躍進する北欧アニメーション デンマーク・アニメーションの力
世界で注目されるデンマーク
オフィスH 伊藤裕美
[筆者の紹介]
伊藤裕美 (いとう ひろみ)
外資系ソフトウェア会社等の広報宣伝コーディネータや、旧エイリアス・ウェーブフロントのアジアパシフィック・フィールド・オペレーションズ地区マーケティングコミュニケーションズ・マネージャを経て1999年独立。海外スタジオ等のビジネスコーディネーション、メディア事情の紹介をおこなう。EU圏のフィルムスクールや独立系スタジオ等と独自の人脈を持ち、ヨーロッパやカナダのショートフィルム/アニメーションの配給・権利管理をおこなう。
自主企画として、短編映画館・下北沢トリウッドでアニメーション特集上映を毎年主催。
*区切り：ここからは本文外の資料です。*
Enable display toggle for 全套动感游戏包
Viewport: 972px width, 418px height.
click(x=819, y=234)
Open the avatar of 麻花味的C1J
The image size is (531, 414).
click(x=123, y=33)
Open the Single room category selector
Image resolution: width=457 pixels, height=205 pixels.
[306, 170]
また、海外ショートアニメーションのコンピレーションDVDのピクチャーブック「プチシアター」シリーズを企画発売。
2007~08年は、カナダ国立映画制作庁とBravo!FACTが主催する、CJax~日加ショートアニメーション・エクスチェンジ(若手アニメーション作家の国際デビュー支援プロジェクト)の日本事務局を務める。
1999年より毎年、世界最大規模のアヌシー国際アニメーション・フェスティバルに参加し、プチ・セレブ気分でアニメーション三昧の1週間を過ごすのが趣味。
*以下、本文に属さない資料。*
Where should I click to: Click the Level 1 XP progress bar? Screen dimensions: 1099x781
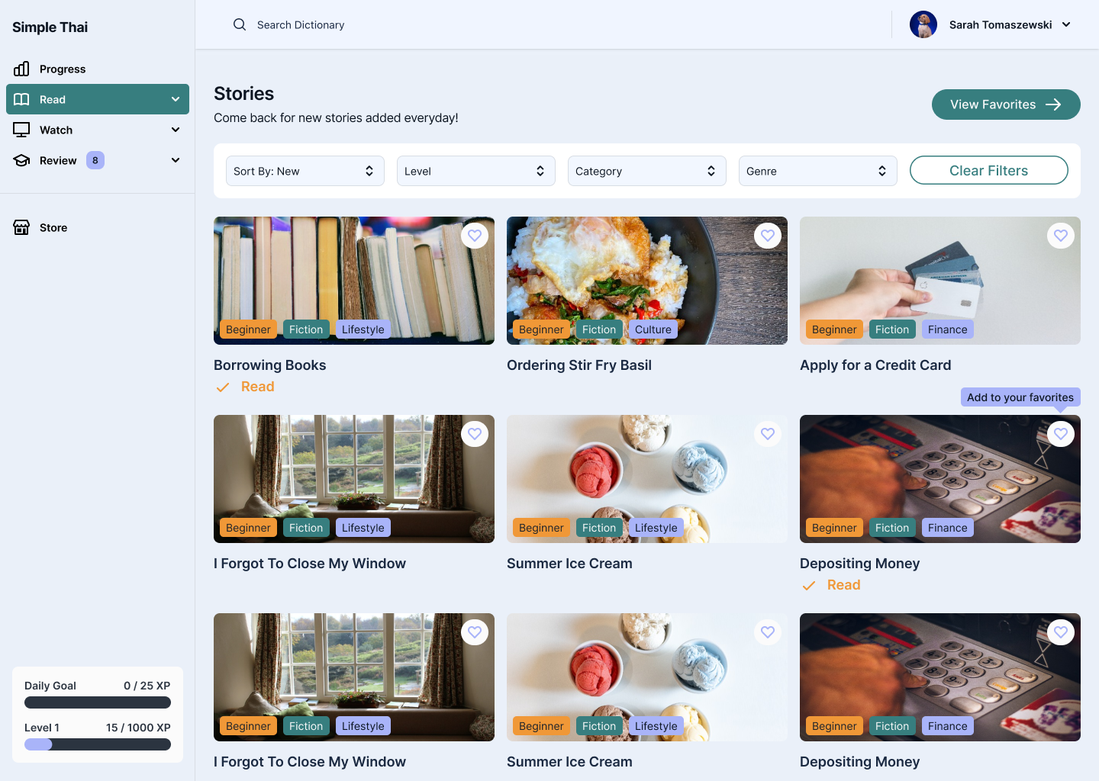click(98, 744)
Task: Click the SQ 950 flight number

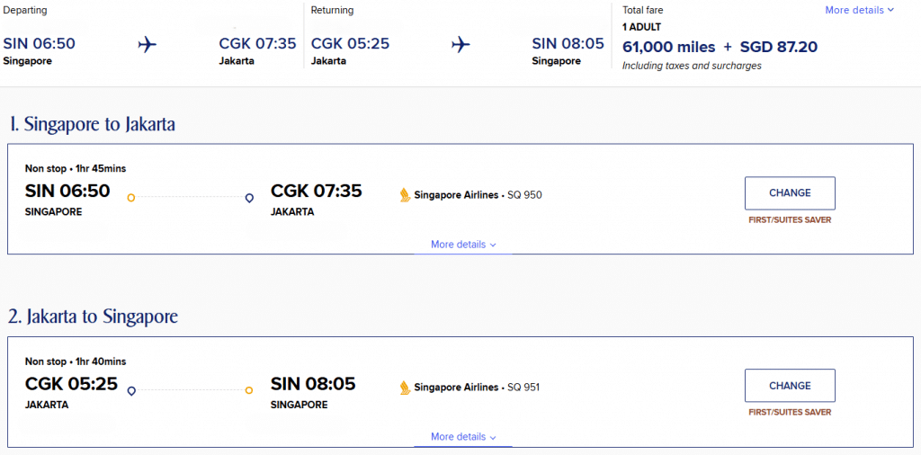Action: 524,195
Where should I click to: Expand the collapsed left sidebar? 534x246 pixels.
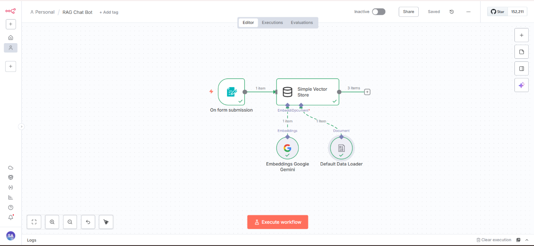(x=21, y=127)
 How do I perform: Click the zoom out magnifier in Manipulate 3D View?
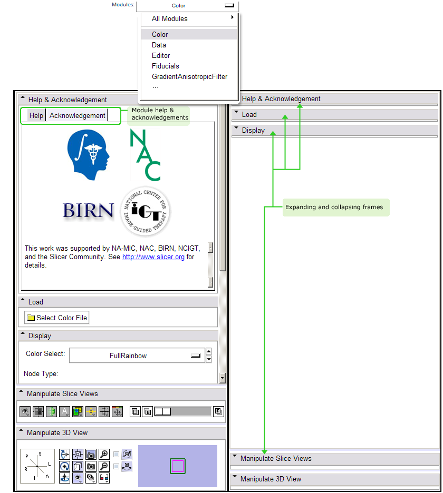(104, 466)
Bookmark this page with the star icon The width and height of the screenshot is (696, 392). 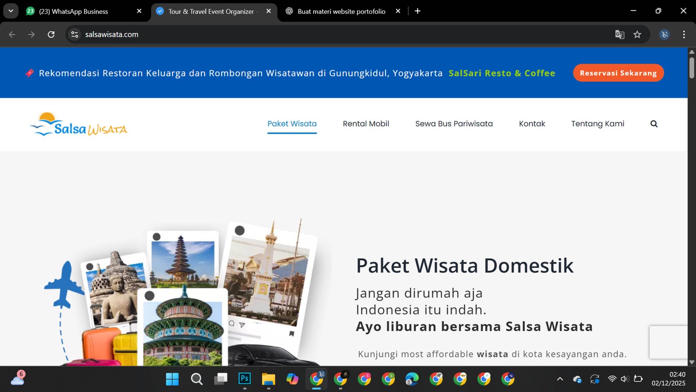tap(637, 34)
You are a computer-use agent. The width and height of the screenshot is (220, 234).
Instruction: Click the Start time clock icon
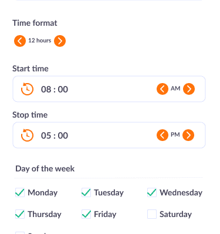click(x=27, y=89)
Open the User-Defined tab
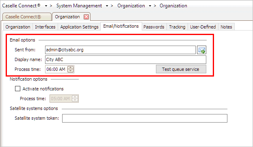 pyautogui.click(x=203, y=27)
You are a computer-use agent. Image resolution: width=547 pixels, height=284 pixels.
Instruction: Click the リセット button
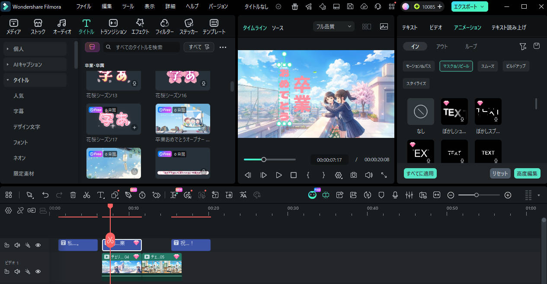pos(500,173)
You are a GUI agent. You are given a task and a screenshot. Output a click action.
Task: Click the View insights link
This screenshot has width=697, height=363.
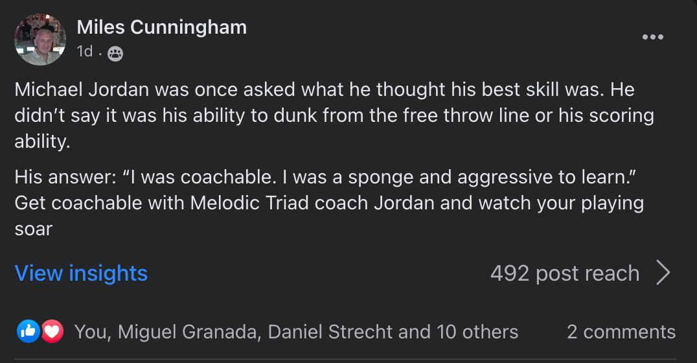tap(81, 274)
日本茶専門店「茶処いとう」の経営など、さまざまな活動が同時進行中
現職 オフィスH(あっしゅ)代表。
http://blogs.yahoo.co.jp/hiromi_ito2002jp
デンマーク コペンハーゲン国際空港は、北欧諸国のみならずヨーロッパ各国への空の玄関として、ヨーロッパ有数のハブ空港の一つだ。北欧デザインのモダンな空港ターミナルは、訪れた者に、デンマーク人の文化センスの良さを感じさせる。
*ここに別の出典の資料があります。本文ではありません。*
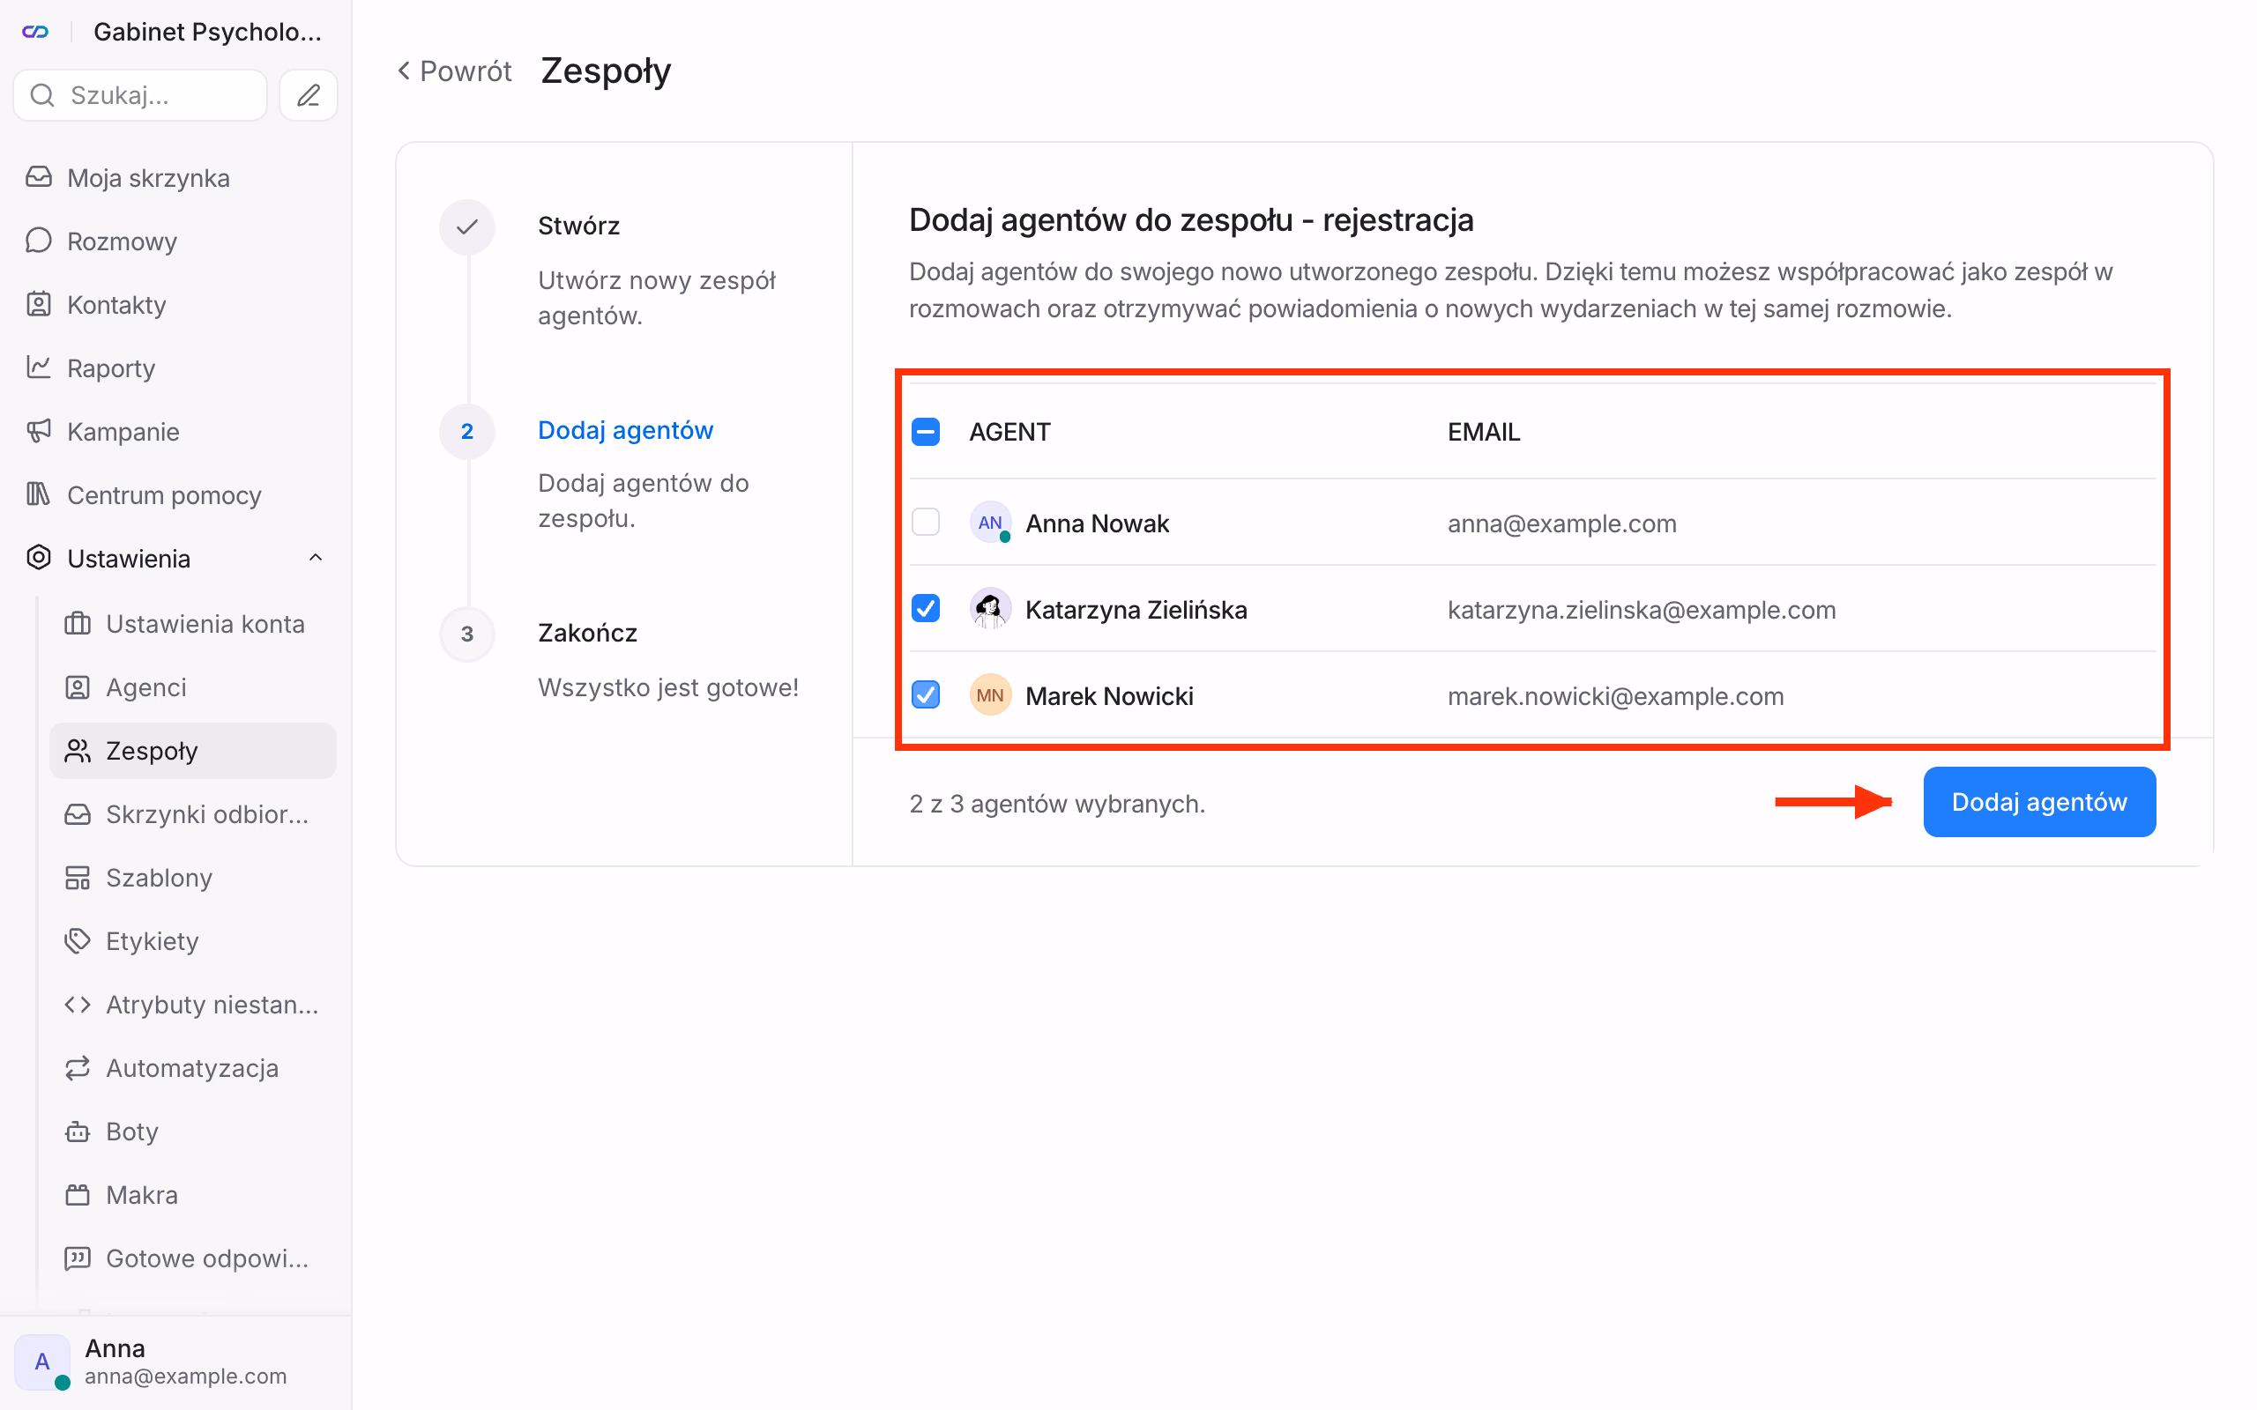Open Kampanie megaphone icon
Screen dimensions: 2257x1410
coord(38,431)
モダンデザインや充実した社会制度で、日本で注目を浴びるデンマークは、アニメーションの制作でもめざましい成長を遂げている。今年6月にデンマークの視察から、最新の制作事情や人材育成、そして民間活力をバックアップする公的支援を報告する。
■実は強い、デンマークのアニメーション
デンマークは、アニメ映画の制作本数でヨーロッパ5位にある。ヨーロッパのプロデューサーらが運営する、民間のアニメーション振興組織CARTOON(http://www.cartoon-media.be/index.php)は1999年から長編アニメの国際共同制作のフォーラム「Cartoon Movie」を主催する。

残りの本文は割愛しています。